Но я делаю последнюю затяжку, бросаю окурок в стопку, вытираю остатки слез с лица. Вдыхаю и вдыхаю несколько раз, чтобы собраться с мыслями и силами и только после смотрю на парня.
– Как подготовка? – спрашиваю хрипло. И уголки губ потерянного бармена немного приподнимаются, он расслабленно откидывается на спинку, и мы начинаем обсуждать подготовку. А после того, как все решено, я все-таки не сдерживаюсь и задаю ему вопрос, ради которого, если быть честной, и приперлась сюда.
– Что-то изменилось?
Парень чешет подбородок, задумчиво поджимает губы.
– Нет, по большому счету все так же, как и было. Лампочки только снова мигают, - потом зависает на секунду и выдает: - вывеска только если…
– Вывеска? – вскидываю я бровь, потому что не обратила на нее внимание. Просто неоновое пятно на том же месте, что и всегда.
– Ага, - хмыкает Вэл, что-то еще говорит, но я уже не слушаю, вскакиваю с кресла, расплескав остатки текилы на руки и на столешницу, дергаю чертову ручку на чертовом окне. Злюсь, потому что не хочу ломать, а так просто она не поддается. Тут тоже все разваливается, как и в Совете. Но я знаю, понимаю, что это лишь видимость.
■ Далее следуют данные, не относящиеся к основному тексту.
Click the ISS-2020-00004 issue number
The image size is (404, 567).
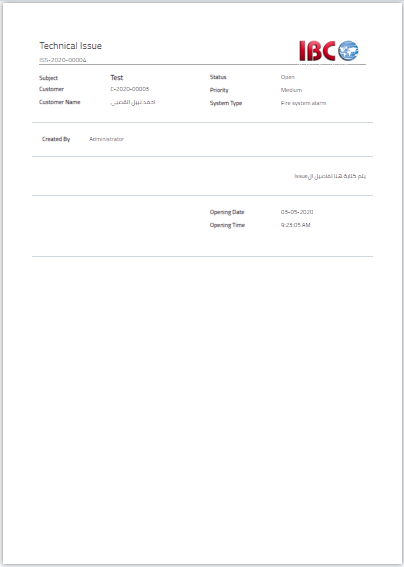tap(63, 60)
Я рычу и все-таки дергаю еще сильнее. Плевать, если сломаю, Вэл разберется с заменой окна, разберется с заменой всего, если будет нужно.
Ветер врывается в комнату, ерошит волосы, пробирается под одежду, дождь бьет по лицу и плечам, когда я свешиваюсь из окна, чтобы рассмотреть неоновую надпись, приходится высунуться почти по пояс, выгнуть шею, вцепившись в раму.
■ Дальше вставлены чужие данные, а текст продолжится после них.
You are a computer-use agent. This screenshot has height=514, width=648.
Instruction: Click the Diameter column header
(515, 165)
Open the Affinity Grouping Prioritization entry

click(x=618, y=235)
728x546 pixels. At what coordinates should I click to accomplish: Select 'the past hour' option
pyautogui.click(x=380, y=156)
Да. Она там. И она сломана.
Холодные неоновые буквы разъедают сырой туман справа, бросая отсветы на стены и трубу, протянувшуюся вдоль дома. Только вместо «Безнадеги» теперь гребаная «надега». «Надега», мать его.
Я подаюсь назад, выпрямляюсь, прижимаясь лбом к косяку и начинаю хохотать, все еще цепляясь за старую раму. Не могу остановиться, ржу так, что болит в груди, слезы собираются в уголках глаз, мешают видеть.
– Элисте? Все в порядке? – осторожно спрашивает бармен. И я хохочу еще громче, почти давясь собственным смехом.
– Все отлично, - хриплю в ответ и снова взрываюсь смехом.
Домой из «Безнадеги» еду с большим желанием, чем даже могла предположить. Давлю улыбку. Все будет хорошо, я верю. Ему верю.
Пятнадцатое подкрадывается незаметно, на мягких лапах с тихим урчанием. И с самого утра в доме дурдом и маленький апокалипсис. Чтобы не напрягать и не вызывать подозрений у людей и остальных ковенов, посвящение Лебедевой решено провести в северном.
Дашка нервничает, бледная, с лихорадочно блестящими глазами, очень красивая.
Мизуки и Тира суетятся вокруг, помогают надеть платье, вплетают в волосы камнеломку, бруснику и рябину, разрисовывают руки рунами, Данеш бродит вокруг, шепчет какие-то заговоры, жжет вонючие травы, я на телефоне, утрясаю последние вопросы с Вэлом и девчонками-официантками, чешу за ухом Вискаря. Кот просто сидит и не мешает.
Монстр идет с нами, так решила Дашка, и по этому случаю напялила на него ошейник с бабочкой. Чудовище обновка не радует, он пытается стащить ее при каждом удобном случае: пробует достать лапами, пробует на зуб, пробует зацепиться за каждый угол и выступ в доме. Бандит – он и в галстуке-бабочке бандит.